— CONSIGNE A —
Pour chacune des affirmations suivantes, indiquez par oui ou par non si elle concorde avec le fil sur le calcul 1/80. Justifiez chaque réponse en citant mot pour mot le passage décisif : (i) le contrat d'Emily prend fin le 28 juillet ; (ii) d'après assmatzam, les heures supplémentaires sont exclues du total brut ; (iii) d'après isa19, inscrire l'indemnité sur lapaje est obligatoire.
— CONSIGNE B —
Citez à l'identique l'extrait du fil sur le calcul 1/80 qui débute aux mots « Moi ça me dépasse » et se termine après « le 25 aussi. ».
— CONSIGNE C —
Prolongez le fil sur le calcul 1/80 à partir de son dernier message.

— SÉLECTION —
________________________________________

# Calcul 1/80



## Emily (27 Juillet 2022)

Bonjour les filles,
Lors du calcul d'indemnités de rupture 1/80, dans mon cas mon contrat s'arrête demain le 28 juillet.
Je calcule les salaires bruts de janvier à juin 2022 ou de janvier à juillet 2022 ?

Le montant trouvé se reporte bien sur le bulletin de salaire dans indemnités de rupture ?

Merci pour vos réponses
Bonne journée


----------



## assmatzam (27 Juillet 2022)

Bonjour

Oui vous prenez l'ensemble des salaires bruts perçus depuis le début du contrat jusqu'à la fin de contrat donc juillet 

Les CP, régularisation de salaire, heures supplémentaires et complémentaires comptent comme salaire et sont donc à prendre en compte

Total brut / 80 = prime

Il y a une case prévue pour noter ce montant sur la déclaration pajemploi


----------



## isa19 (27 Juillet 2022)

Bonjour,
 Vous prenez tous vos salaires depuis le debut du contrat .
Sur lapaje il y  a une case pour mettre cette indemnité (non imposable) mais pas obligatoire de le faire


----------



## Emily (27 Juillet 2022)

Moi c'est bien ce que j'ai fait comme calcul mais a priori pas les parents.
Il y a une différence de 27€ bien évidemment en moins pour moi !!!
Comme ils passent par Pajemploi+ ça va être galère pour la correction.
Ce soir je vais avertir les parents que le calcul n'est pas bon 
C'est déjà très tendu à suivre donc ...
Merci pour vos réponses les filles


----------



## Nanou91 (27 Juillet 2022)

Moi ça me dépasse les PE qui ne sont pas au point avec les calculs, s'entêtent à vouloir les faire quand même et ne veulent pas admettre qu'ils se trompent.
J'ai vraiment une chance folle moi. Depuis plus de 20 ans, c'est moi qui fait mes bulletins de salaire. 
Là j'ai 2 fins de contrat. Fin juin j'ai préparé les lettres de rupture que les PE m'ont rendues signées. Lundi je leur ai donné tous les papiers de fin de contrat afin qu'ils vérifient s'ils sont OK. Certificat de travail, solde de tout compte, dernier bulletin de salaire avec ICCP, indemnité de rupture, l'attestation POLE EMPLOI. Ils m'ont tout rendu hier, signé. La déclaration Pajemploi a été faite le 25 aussi.

________________________________________

— Enregistrements —
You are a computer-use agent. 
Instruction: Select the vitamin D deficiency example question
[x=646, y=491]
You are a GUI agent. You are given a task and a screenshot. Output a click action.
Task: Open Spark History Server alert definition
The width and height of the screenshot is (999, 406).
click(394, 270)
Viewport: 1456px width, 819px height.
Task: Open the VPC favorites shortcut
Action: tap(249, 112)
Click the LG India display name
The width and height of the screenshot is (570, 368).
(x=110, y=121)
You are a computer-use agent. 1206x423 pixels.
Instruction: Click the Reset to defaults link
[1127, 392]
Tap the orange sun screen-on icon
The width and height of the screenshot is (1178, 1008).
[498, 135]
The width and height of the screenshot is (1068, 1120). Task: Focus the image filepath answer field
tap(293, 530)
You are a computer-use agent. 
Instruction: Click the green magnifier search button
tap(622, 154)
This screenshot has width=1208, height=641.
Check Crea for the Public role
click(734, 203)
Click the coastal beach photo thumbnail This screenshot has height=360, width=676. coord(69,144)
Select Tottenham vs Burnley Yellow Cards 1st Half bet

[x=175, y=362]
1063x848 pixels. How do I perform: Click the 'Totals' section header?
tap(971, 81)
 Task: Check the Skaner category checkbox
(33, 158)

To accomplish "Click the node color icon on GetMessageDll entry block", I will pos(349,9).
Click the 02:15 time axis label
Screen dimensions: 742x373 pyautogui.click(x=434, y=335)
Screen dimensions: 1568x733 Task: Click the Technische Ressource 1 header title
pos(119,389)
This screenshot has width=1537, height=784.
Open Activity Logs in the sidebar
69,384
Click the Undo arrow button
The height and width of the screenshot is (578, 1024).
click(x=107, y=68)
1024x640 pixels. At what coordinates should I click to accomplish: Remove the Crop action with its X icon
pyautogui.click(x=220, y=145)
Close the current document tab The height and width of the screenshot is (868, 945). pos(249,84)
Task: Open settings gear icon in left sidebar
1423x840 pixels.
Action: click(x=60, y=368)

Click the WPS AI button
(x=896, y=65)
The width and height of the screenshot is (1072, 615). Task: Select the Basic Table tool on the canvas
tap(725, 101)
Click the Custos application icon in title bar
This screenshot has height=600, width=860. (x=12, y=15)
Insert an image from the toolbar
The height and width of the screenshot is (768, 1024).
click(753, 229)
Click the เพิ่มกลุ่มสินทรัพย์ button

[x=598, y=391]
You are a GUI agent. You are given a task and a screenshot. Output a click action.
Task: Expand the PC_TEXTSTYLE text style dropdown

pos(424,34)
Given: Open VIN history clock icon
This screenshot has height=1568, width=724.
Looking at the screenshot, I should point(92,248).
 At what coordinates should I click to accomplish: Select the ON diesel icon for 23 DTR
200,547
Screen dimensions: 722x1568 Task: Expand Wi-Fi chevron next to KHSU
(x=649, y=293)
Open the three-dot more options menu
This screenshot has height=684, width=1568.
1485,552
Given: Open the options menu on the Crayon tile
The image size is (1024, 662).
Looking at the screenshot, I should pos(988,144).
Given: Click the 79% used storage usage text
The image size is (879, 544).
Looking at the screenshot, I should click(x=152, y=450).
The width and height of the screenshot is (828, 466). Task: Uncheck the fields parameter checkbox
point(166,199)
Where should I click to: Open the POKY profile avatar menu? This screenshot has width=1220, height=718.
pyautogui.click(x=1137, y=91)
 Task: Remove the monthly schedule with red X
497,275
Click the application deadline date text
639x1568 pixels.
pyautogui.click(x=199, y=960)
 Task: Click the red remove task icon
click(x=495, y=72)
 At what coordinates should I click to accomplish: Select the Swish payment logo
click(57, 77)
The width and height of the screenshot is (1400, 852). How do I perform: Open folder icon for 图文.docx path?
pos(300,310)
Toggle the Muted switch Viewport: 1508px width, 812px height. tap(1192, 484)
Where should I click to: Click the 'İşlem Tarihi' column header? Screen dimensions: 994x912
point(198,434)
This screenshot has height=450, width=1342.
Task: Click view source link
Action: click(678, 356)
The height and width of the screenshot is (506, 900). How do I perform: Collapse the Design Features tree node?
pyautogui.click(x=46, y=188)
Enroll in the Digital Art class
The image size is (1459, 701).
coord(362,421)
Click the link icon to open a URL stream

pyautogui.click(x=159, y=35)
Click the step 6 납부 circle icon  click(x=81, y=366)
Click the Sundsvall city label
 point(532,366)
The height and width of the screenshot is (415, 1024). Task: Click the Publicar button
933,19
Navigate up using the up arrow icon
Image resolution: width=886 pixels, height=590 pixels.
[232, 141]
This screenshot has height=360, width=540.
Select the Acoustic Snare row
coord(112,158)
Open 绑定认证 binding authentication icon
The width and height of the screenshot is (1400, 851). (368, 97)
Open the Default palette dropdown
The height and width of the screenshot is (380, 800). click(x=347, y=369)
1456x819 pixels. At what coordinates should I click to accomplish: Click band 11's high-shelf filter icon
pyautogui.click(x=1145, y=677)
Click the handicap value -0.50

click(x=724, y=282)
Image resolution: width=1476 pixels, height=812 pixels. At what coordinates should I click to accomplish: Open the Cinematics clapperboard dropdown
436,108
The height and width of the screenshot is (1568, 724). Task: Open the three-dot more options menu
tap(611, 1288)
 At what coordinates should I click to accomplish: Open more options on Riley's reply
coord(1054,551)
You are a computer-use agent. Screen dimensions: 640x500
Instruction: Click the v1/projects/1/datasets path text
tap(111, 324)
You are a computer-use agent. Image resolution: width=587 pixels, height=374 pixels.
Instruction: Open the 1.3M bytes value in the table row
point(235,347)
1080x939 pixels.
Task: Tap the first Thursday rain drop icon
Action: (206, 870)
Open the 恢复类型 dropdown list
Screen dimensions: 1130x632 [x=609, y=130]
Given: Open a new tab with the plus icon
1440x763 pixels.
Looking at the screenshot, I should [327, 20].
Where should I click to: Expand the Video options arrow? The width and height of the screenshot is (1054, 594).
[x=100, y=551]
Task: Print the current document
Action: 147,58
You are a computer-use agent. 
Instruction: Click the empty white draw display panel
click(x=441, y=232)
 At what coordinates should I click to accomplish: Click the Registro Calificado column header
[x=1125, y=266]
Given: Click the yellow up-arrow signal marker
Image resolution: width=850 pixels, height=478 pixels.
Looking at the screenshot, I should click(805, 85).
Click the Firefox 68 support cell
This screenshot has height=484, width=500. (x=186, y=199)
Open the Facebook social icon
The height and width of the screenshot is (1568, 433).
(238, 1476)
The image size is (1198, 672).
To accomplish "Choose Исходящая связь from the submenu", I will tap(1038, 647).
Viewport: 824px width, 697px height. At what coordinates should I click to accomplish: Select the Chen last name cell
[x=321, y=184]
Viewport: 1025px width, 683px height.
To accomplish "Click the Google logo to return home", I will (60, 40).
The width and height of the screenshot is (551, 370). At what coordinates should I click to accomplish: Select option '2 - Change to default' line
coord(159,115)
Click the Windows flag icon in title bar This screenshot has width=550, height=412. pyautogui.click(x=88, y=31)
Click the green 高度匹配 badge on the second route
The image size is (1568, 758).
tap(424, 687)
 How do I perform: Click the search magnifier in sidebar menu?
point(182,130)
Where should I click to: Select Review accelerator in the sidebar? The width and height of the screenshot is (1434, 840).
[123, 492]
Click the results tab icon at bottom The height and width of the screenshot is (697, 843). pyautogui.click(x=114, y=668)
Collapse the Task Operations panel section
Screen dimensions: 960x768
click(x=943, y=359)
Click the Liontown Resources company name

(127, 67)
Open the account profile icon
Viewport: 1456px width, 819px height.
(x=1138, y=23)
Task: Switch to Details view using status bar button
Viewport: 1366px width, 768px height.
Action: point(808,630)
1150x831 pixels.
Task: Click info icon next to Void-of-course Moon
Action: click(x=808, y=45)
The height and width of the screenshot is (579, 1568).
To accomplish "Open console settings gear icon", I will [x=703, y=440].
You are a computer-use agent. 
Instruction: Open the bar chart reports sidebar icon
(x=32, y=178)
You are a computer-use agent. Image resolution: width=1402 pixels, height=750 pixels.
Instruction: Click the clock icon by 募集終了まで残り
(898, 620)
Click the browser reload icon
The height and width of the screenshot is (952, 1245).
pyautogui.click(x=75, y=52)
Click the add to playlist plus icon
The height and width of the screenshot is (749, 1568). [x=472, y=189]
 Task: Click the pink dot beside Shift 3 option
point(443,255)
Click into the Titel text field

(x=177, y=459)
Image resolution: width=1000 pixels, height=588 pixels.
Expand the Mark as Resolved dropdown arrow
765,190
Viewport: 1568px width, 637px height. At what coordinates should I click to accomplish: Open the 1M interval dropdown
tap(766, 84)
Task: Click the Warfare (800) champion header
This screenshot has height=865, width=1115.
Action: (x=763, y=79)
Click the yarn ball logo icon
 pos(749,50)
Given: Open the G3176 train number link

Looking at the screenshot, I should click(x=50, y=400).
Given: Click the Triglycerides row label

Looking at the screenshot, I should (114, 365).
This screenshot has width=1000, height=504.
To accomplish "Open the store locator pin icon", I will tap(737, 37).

________________________________________

— RÉPONSE ATTENDUE A —
(i) Oui : « dans mon cas mon contrat s'arrête demain le 28 juillet ».
(ii) Non : « Les CP, régularisation de salaire, heures supplémentaires et complémentaires comptent comme salaire et sont donc à prendre en compte ».
(iii) Non : « Sur lapaje il y  a une case pour mettre cette indemnité (non imposable) mais pas obligatoire de le faire ».

— RÉPONSE ATTENDUE B —
Moi ça me dépasse les PE qui ne sont pas au point avec les calculs, s'entêtent à vouloir les faire quand même et ne veulent pas admettre qu'ils se trompent.
J'ai vraiment une chance folle moi. Depuis plus de 20 ans, c'est moi qui fait mes bulletins de salaire. 
Là j'ai 2 fins de contrat. Fin juin j'ai préparé les lettres de rupture que les PE m'ont rendues signées. Lundi je leur ai donné tous les papiers de fin de contrat afin qu'ils vérifient s'ils sont OK. Certificat de travail, solde de tout compte, dernier bulletin de salaire avec ICCP, indemnité de rupture, l'attestation POLE EMPLOI. Ils m'ont tout rendu hier, signé. La déclaration Pajemploi a été faite le 25 aussi.

— RÉPONSE ATTENDUE C —
Quand je travaille avec une nouvelle famille, je lui explique bien les termes du contrat. Leur envoie le lien de la CCN.
Et ensuite au fil de l'accueil, quand se présente une absence à décompter par exemple, je leur joins une note explicative de comment fonctionne le CCC
Puis quand arrive le moment du paiement des CP, pareil, une note explicative de comment ça se calcule et je fais un beau récap des semaines travaillées avec maintien de salaire, un beau récap des bruts avec calcul des 10%.
Si un avenant doit se présenter, c'est l'occasion d'une petite fiche d'information sur comment se calcule un régularisation.
Ainsi, au lieu de leur bourrer le crâne avec tout d'emblée, je leur passe les informations précises au fur et à mesure qu'une situation se présente.
Et quand on arrive en fin de contrat et qu'en général tout se cumule : Absence CNN, régularisation, ICCP, et bien ils ont tout compris au fil du contrat.


----------



## kikine (27 Juillet 2022)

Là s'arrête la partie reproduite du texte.